Biologics represent about 40 percent of drugs in the therapeutics development pipeline, and currently account for more than $200 billion in annual global revenue. It is an area primed for extraordinary growth. But research and development by pharmaceutical companies and manufacturers—and academic research centers—are limited by the lack of trained professionals in this field.

To meet these critical workforce needs, Jefferson established Jefferson Institute for Bioprocessing (JIB). It is the first—and only—specialized education and training institute for biopharmaceutical processing in North America that combines commercial single-use processing equipment with a curriculum created in collaboration with the Ireland-based National Institute for Bioprocessing Research and Training (a joint effort of University College Dublin, Trinity College Dublin, Dublin City University and the Institute of Technology, Sligo). JIB—which opened its 25,000 square foot training and education facility in May 2019—provides training to industry professionals through workshops and certificate programs and hands-on education of new bioprocessing engineers at the undergraduate and graduate levels. “This is the kind of facility you see in a manufacturing setting,” says Parviz Shamlou, PhD, JIB’s executive director. “It is, we believe, unique among academic institutions.” 

Different Manufacturing Process Means Challenges

The growth of biologics represents a major industry shift from traditional chemical synthesis techniques.
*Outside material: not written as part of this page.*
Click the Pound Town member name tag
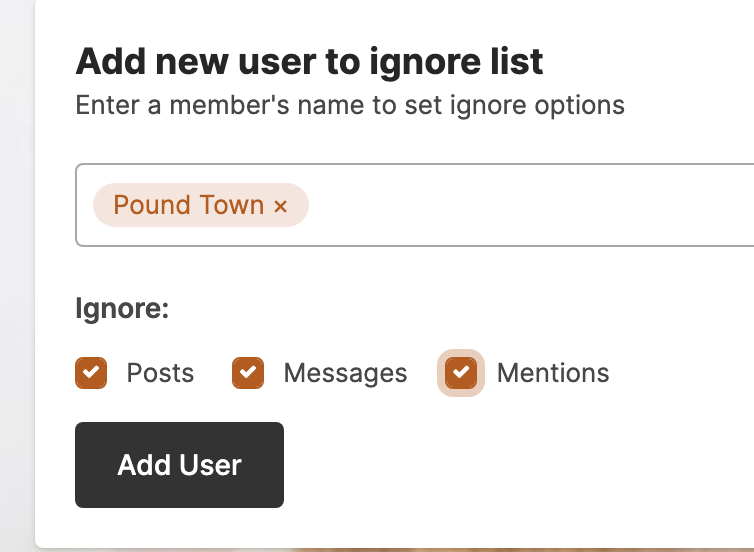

Biologic pharmaceuticals are manufactured in a living system, such as a microorganism, plant or animal cell, often using recombinant DNA technology. However, with a complex manufacturing process and lengthier regulatory approval process compared to traditional small-molecule drugs, biologics remain challenging to produce.

“Biomanufacturing is going through an unprecedented period of innovation in new products and growth in legacy therapeutics,” says Dr. Shamlou. “JIB will help advance research and development of biologics, supporting both academia and industry.”